PAGE EXTRACT:
# # # # # # #
Of course some unemployed workers do end up outside the labour force altogether, and even become permanently unemployable as a result of demoralisation. The larger the pool of unemployment, the larger the section of it that ends up stagnating instead of flowing back into employment, and the more peoples’ lives are ruined in this way.
Increasingly the unemployment we have got is taking on the features of a stagnant pool, rather than a flowing stream. This is compounded by the sharp reduction in normal labour turnover as people are reluctant to leave their old jobs unless they have new ones lined up. This stagnant unemployment is a different thing altogether from the “normal” unemployment that somehow regulates the rates of job creation and destruction. Nevertheless, we must first understand how “normal” unemployment does regulate these rates, before we can understand why the new unemployment does not.
The important thing about normal unemployment is that a larger part of the labour force is spending more time looking for work, and not that a section of the population has ceased to be part of the labour force. Hence the concept that the unemployed form a “reserve army of labour” that plays an active role in capitalist production, just as reserve armies play a vital role, and are not simply “inactive” in military battles. Some soldiers are in battle, and others are available to be deployed where required. Some workers work, and others are available to work where they are required. Both those in active service and those in reserve are necessary for things to go smoothly.
# # # # # # #
WHAT IS NEEDED:
In the unemployment passage, rewrite the stretch from "The important thing" through "to go smoothly.", replacing "soldiers" with "troops".

DATASET CONTENT:
# # # # # # #
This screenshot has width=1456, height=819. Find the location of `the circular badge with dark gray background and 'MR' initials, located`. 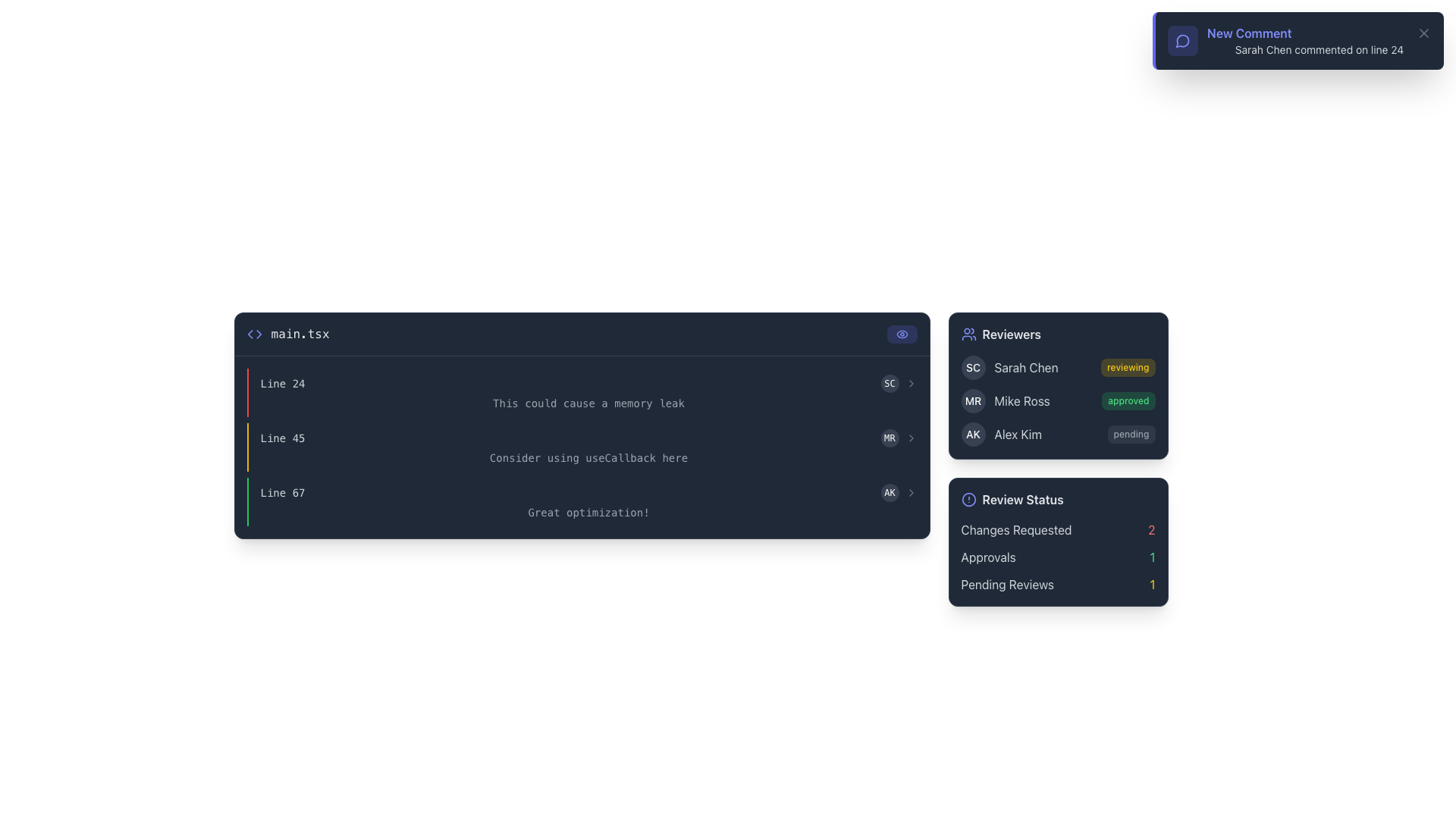

the circular badge with dark gray background and 'MR' initials, located is located at coordinates (973, 400).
# # # # # # #
SOLUTION BELOW:
The important thing about normal unemployment is that a larger part of the labour force is spending more time looking for work, and not that a section of the population has ceased to be part of the labour force. Hence the concept that the unemployed form a “reserve army of labour” that plays an active role in capitalist production, just as reserve armies play a vital role, and are not simply “inactive” in military battles. Some troops are in battle, and others are available to be deployed where required. Some workers work, and others are available to work where they are required. Both those in active service and those in reserve are necessary for things to go smoothly.